● WRITTEN INSTRUCTION A:
Translate this sentence from the passage about the Ksav Sofer's funeral into French: "Still, Sofer specifically says that his brother Yaakov Akiva gave the first eulogy."
● WRITTEN INSTRUCTION B:
Carry on the passage about the eulogies at the Ksav Sofer's funeral, starting after its final sentence.

● READING TEXT:
I couldn’t verify that the reason that Ksav Sofer’s burial was postponed was to wait for R’ Hildesheimer to arrive; however, it is true that Shlomo Sofer only specifically mentions his brother Yaakov Akiva as giving the first eulogy and leaves the rest of the eulogizers anonymous. Nonetheless, in my opinion I don’t think the omission of Hildesheimer is so problematic. R’ Azriel Hildesheimer himself described the levayah, and he reports that there were five eulogizers; R’ Feish Fishman, R’ Yaakov Akiva Sofer, R’ Shlomo Zalman Spitzer the brother-in-law of the Ksav Sofer, Hildesheimer himself, and R’ Yosef Guggenheimer. If we were to accuse Shlomo Sofer of intentionally leaving out Hildesheimer, then we would have to say the same about him leaving out his uncle, Shlomo Spitzer who he held in high esteem. Though I’m not sure what Shlomo Sofer thought of Feish Fishman, who was a controversial figure among the more radical Hungarian rabbis for his German-language sermons, perhaps one could speculate that Sofer only mentions the first person that gave a eulogy and not the rest, so as not to make any mention of Hildesheimer or Guggenheimer. But again, this is entirely speculation.
Still, Sofer specifically says that his brother Yaakov Akiva gave the first eulogy. If we were to read Hildesheimer’s list of the eulogizers as happening in the specific order in which he reported them, it would seem that in actuality the first eulogy was given not by Yaakov Akiva Sofer, but by Feish Fishman. This would not be hard to believe, as there were many in the community that wanted R’ Feish Fishman to succeed the Ksav Sofer as rabbi of Pressburg over R’ Simcha Bunim Sofer, who eventually did succeed his father. Hildesheimer was known to be a very meticulous person, but at the end of the day, he doesn’t specifically point out if he meant the list of eulogizers to be in the order that they actually happened.

● LISTED RECORDS:
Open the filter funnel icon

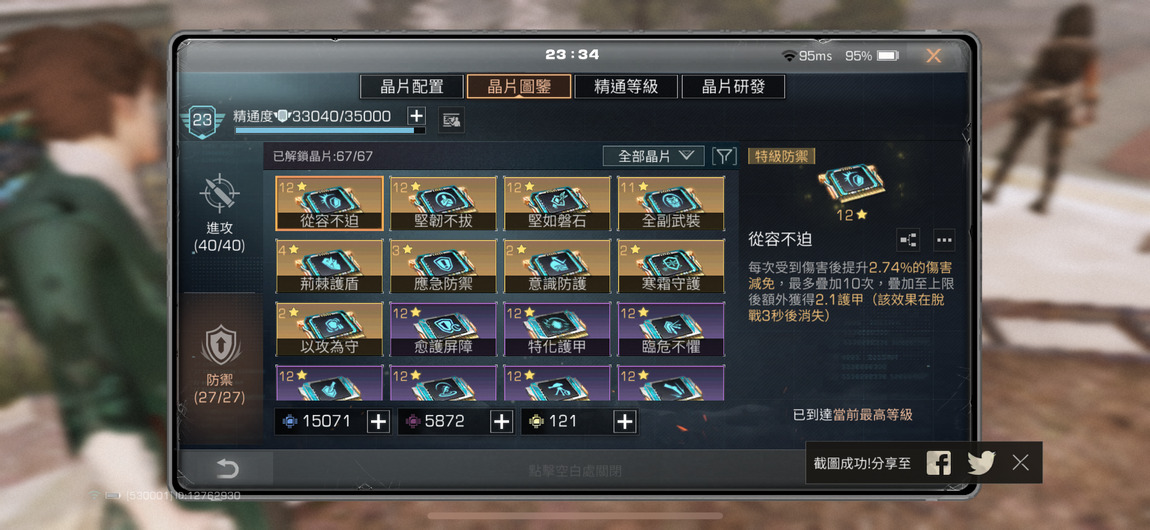point(724,156)
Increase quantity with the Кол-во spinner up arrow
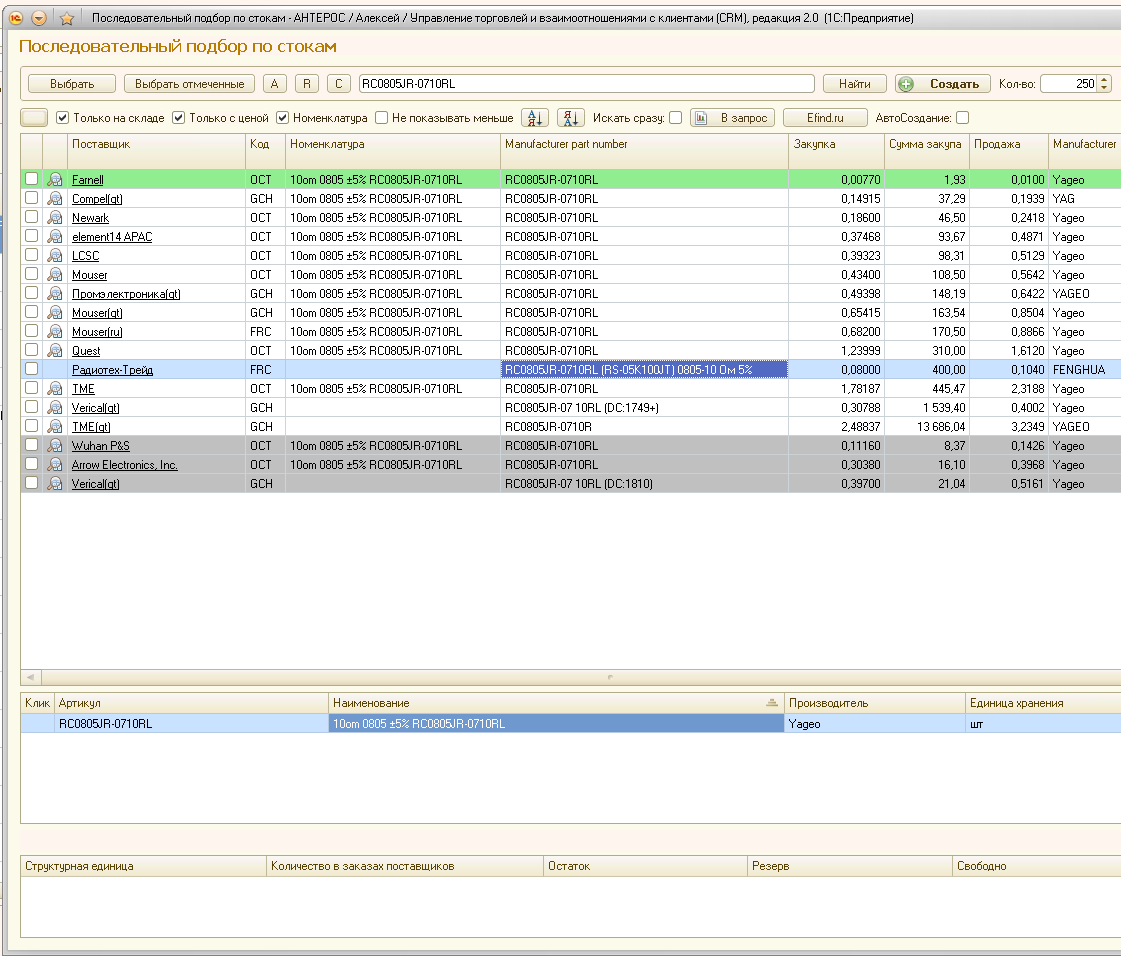The width and height of the screenshot is (1121, 956). (1104, 80)
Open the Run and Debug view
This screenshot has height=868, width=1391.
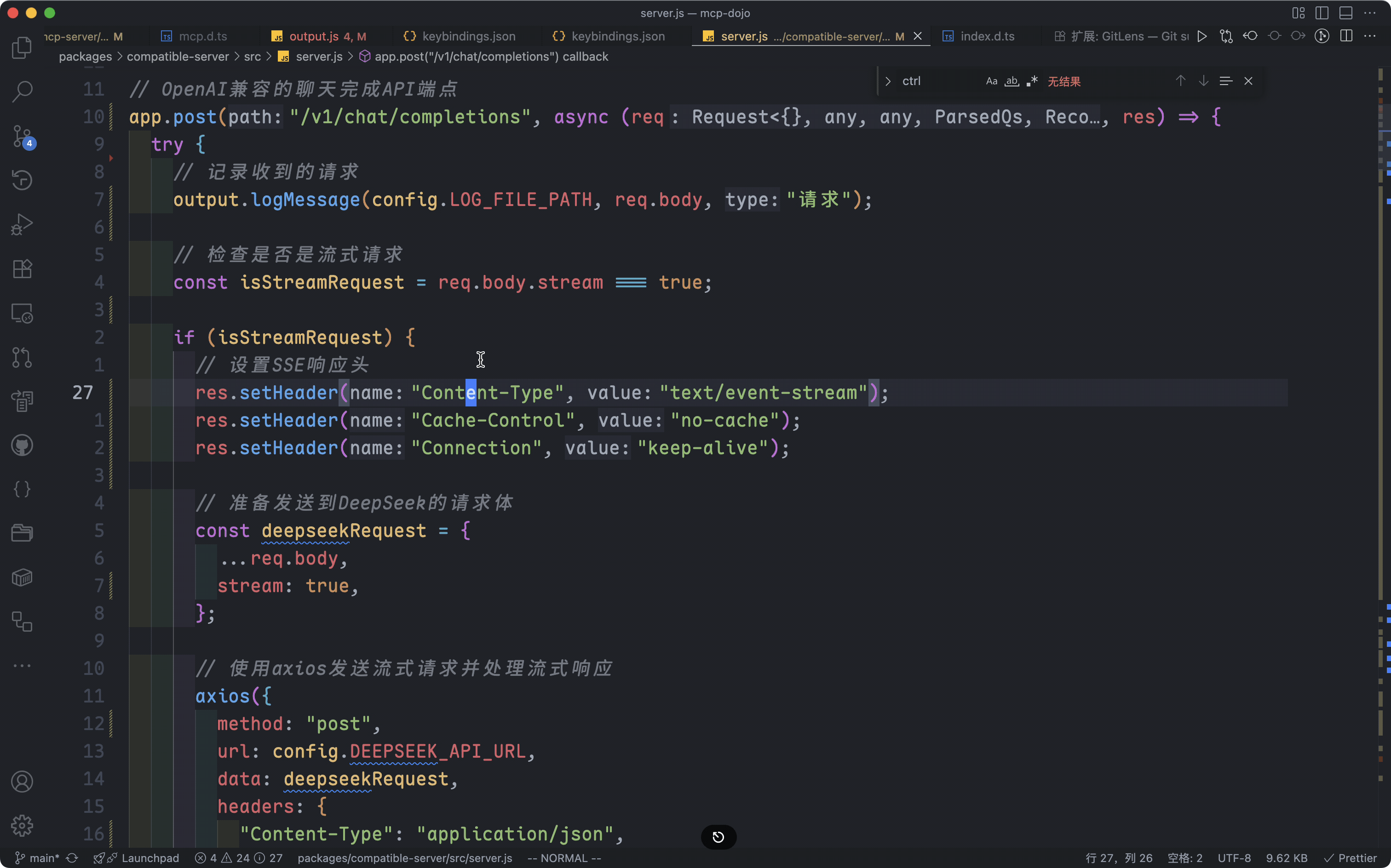point(22,224)
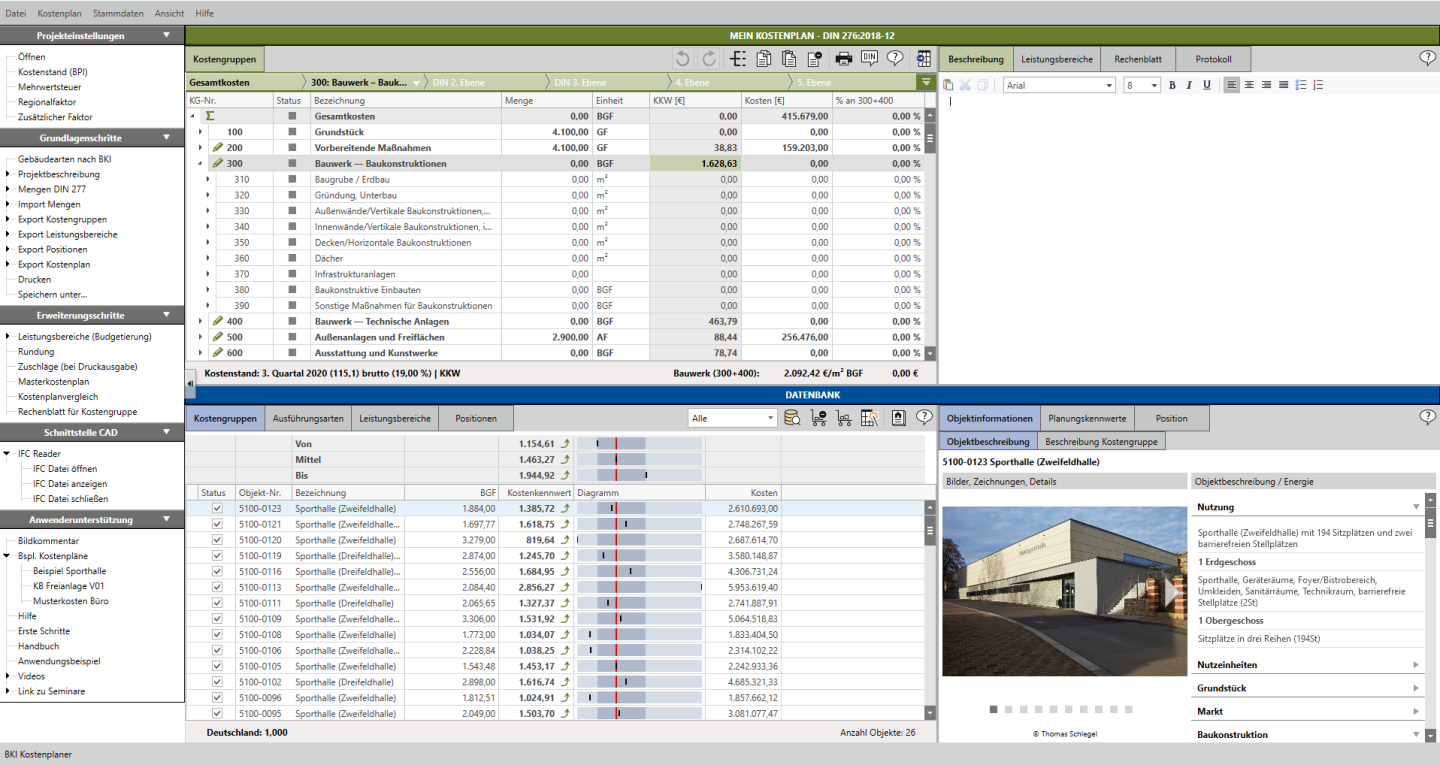The width and height of the screenshot is (1440, 765).
Task: Click the database search icon in Datenbank toolbar
Action: click(792, 418)
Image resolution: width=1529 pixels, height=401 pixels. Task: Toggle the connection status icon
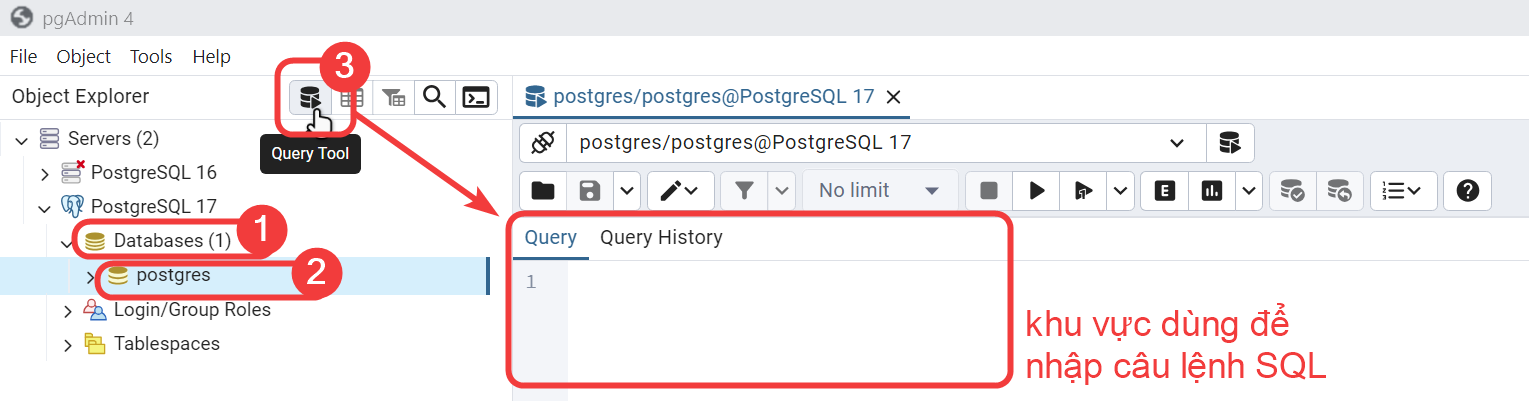tap(542, 143)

● TASK OUTPUT A:
Pourtant, Sofer dit expressément que son frère Yaakov Akiva a prononcé la première oraison funèbre.

● TASK OUTPUT B:
An allegation of forgery against Sofer was made by Shimon Zusman, grandson of R’ Yaakov Koppel Reich who was chief rabbi of Budapest from 1889-1929. In the Igros Soferim, there is a letter of rebuke from the Ksav Sofer to his student R’ Reich, warning him not to pander too much to secular elements in his new position as Rabbi of Verbó. Indeed, R’ Reich was known to be an educated and openminded person. Shimon Zusman reports that when the Igros Sofrim first came out, R’ Reich commented about this letter to his other grandson R’ Dovid Tzvi Zusman, “I never received this letter, and I don’t believe that my master and teacher wrote me this letter.”
Another charge of forgery against Sofer was made by R’ Chaim Elazar Shapiro of Munkacs, in his Nimmukei Orach Chaim. I won’t get into the details of Shapiro’s accusations, as they have already been debunked by extant manuscripts of the letters he claims must be forged. It should also be noted, that Shapiro got into a dispute with Sofer over certain charity funds and their appropriation.
So, are R’ Shlomo Sofer and his works, Chut Hameshulash and Igros Soferim reliable? Though there certainly is no proof of forgery on Shlomo Sofer’s part, can we still rely on his historical accounts? Specifically, for our purposes, how are we to take the disparaging remarks about Ber Oppenheimer he claimed to hear from his father the Ksav Sofer in the name of his grandfather the Chasam Sofer, despite there being a responsum from the Ksav Sofer to Oppenheimer conferring upon Oppenheimer praise and respectable titles?
In my mind, there are three ways to explain the seemingly contradictory remarks of the Ksav Sofer.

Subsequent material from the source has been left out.